Regression Based Prediction for Precipitation using Global Climate Data

Heroku App Link: https://precipitation-ml.herokuapp.com/

Note for Heroku app: Heroku free tier is being used. Give some time for Heroku dyno to come out of sleep if opening the link after a while.

GitHub Repository

See the link below for the code used to get the DataFrame used in this research. https://github.com/singparvi/Global-Precipitation/blob/master/Data_and_Code/Get_Precipiration_Data_NASA.ipynb

The code for the predictive modelling done in this project can be found in the link:- https://github.com/singparvi/Global-Precipitation/blob/master/Data_and_Code/Predict_Precipitation.ipynb

Abstract

Climate is becoming increasingly unpredictable over decades and it has never been more critical to make a better prediction on climate in human history. There is a substantial human and capital cost involved with a severe climate event. Current meteorological models can predict the climate in any area of the world with great accuracy. This research aims at predicting Precipitation using historical information and leveraging Multiple Linear Regression (MLR) in python Machine Learning to make a prediction. The prediction does not have to be for the following week or month, but it can be many years in the future. Multiple models were run using weather data from NASA and at best, an R^2 of 48.5% was obtained. The R^2 value may seem low but the Mean Absolute Error (MAE) has a 67% improvement from the baseline. The low R^2 was attributed to the non-availability of crucial climate information that could be added later to make a more refined prediction. Temperature was identified as the key feature in predicting Precipitation. This research’s best model’s predictions may enable decision-makers like governments or even insurance companies (with financial interests) to make predictions to plan for policies or undertaken risks.

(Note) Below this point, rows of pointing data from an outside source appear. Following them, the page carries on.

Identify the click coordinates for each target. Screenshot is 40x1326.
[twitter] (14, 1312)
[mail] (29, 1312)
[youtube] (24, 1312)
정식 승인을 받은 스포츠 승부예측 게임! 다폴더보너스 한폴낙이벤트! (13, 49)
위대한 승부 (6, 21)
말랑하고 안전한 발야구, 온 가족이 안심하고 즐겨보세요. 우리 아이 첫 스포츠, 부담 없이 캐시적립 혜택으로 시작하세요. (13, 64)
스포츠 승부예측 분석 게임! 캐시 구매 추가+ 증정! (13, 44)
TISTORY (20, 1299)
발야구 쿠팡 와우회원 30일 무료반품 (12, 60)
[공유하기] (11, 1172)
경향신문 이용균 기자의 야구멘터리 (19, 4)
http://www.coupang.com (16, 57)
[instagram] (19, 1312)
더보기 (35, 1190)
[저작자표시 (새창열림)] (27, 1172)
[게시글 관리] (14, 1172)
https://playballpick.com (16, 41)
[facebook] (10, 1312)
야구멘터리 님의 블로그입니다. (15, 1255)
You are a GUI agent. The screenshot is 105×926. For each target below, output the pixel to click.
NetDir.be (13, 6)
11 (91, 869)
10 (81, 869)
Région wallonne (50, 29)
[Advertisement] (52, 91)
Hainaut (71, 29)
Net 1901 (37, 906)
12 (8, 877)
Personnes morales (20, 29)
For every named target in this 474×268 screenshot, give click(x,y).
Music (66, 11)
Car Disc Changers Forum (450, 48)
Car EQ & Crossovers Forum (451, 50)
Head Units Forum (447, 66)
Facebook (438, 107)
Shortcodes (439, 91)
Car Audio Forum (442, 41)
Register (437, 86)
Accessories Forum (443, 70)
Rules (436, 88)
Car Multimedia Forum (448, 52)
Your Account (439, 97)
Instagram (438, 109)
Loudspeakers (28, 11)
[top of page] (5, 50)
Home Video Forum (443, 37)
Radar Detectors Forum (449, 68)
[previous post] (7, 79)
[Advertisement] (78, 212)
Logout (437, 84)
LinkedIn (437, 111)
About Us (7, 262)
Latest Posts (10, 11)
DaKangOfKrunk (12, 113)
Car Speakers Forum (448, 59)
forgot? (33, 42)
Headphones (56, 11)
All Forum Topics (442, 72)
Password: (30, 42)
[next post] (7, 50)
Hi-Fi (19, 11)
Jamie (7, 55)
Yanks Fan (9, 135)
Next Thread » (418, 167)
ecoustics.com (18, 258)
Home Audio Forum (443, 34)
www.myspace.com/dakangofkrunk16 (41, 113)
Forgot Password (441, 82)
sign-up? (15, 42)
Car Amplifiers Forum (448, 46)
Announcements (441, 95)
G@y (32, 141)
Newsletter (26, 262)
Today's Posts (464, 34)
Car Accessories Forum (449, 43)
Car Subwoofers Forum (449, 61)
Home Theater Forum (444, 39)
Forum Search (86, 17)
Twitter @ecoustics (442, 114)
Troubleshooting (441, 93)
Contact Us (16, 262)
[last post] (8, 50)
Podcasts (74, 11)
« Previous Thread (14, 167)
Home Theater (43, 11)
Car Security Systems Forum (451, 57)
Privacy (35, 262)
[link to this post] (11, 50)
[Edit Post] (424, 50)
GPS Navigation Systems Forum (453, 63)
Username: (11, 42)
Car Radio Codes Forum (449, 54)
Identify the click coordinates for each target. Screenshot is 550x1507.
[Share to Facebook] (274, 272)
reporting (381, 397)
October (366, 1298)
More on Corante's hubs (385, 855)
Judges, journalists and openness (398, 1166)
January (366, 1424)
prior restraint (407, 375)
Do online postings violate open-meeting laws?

Finding the Data and the JSON hurdle

Finding the data itself was a big hurdle in this project. The data must provide a learning opportunity and at the same time, Machine Learning practices can be applied on it. The data must have enough observations to devote time to. At least 100,000 so that there are enough observations to train, validate and then test. On the other hand, the data must relate to something that can tie into a business case.

After much investigation, it was finalized to take up the topic first to predict Rainfall. Precipitation was the only thing that was closest to the topic of interest.

NASA maintains an app called POWER Single Point Data Access ¹ that provides data in JavaScript Object Notation (JSON) format through an Application Programming Interface (API) to users based on the geographical location of interest. NASA’s POWER app requires latitude and longitude to provide the weather information. The latitude and longitude of various countries were gathered using an existing CSV file from GitHub user albertyw ².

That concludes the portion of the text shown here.